— REQUIRED WORK —
From the entries below, copy each line in which the word "height" occurs.

— AVAILABLE DATA —
━━━━━━━━━━━━━━━━━━━━
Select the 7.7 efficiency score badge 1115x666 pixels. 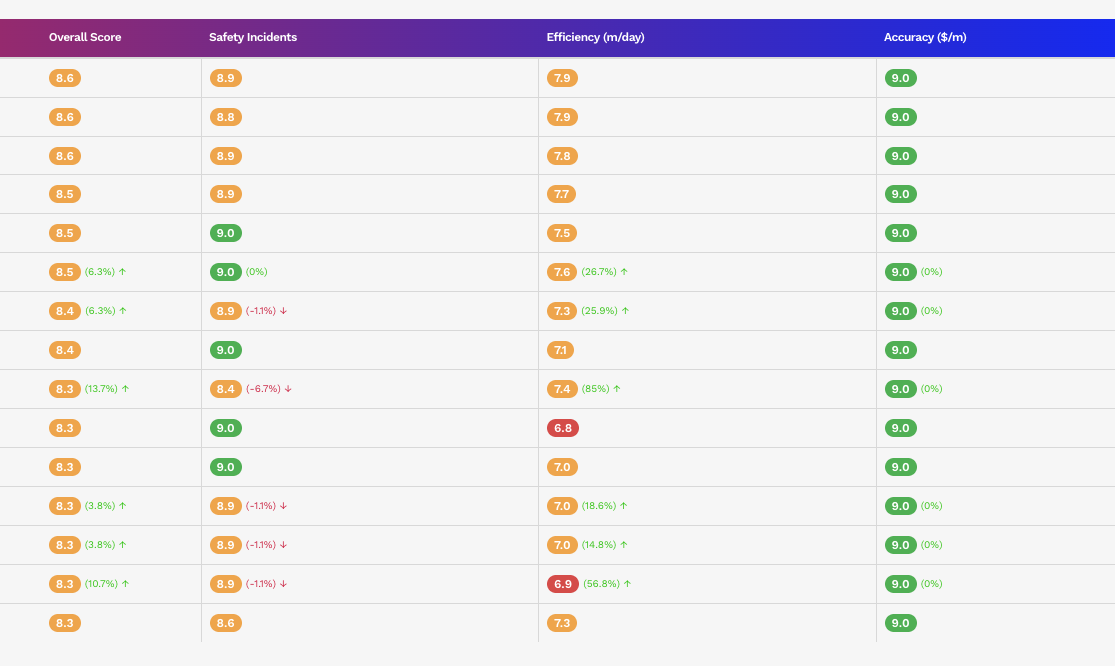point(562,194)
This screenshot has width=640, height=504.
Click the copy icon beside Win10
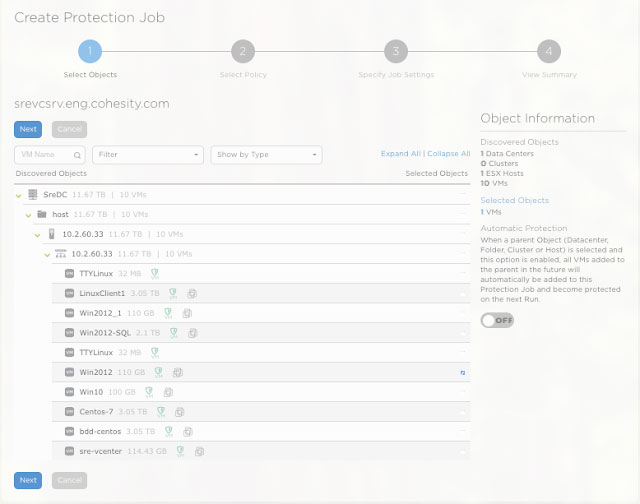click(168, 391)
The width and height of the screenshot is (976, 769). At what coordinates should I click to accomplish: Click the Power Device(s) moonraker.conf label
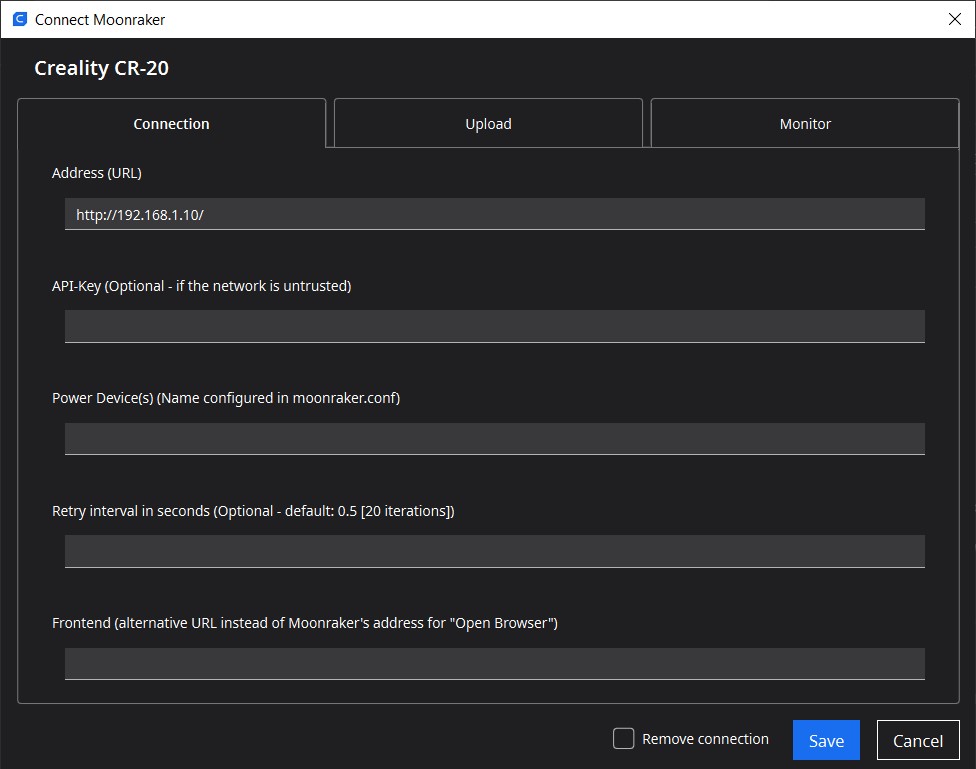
━━━━━━━━━━━━━━━━━━━━
— RESULT OF THIS EXERCISE —
This screenshot has width=640, height=504.
The width and height of the screenshot is (976, 769). At what coordinates should I click to accomplish: Click the Power Device(s) moonraker.conf label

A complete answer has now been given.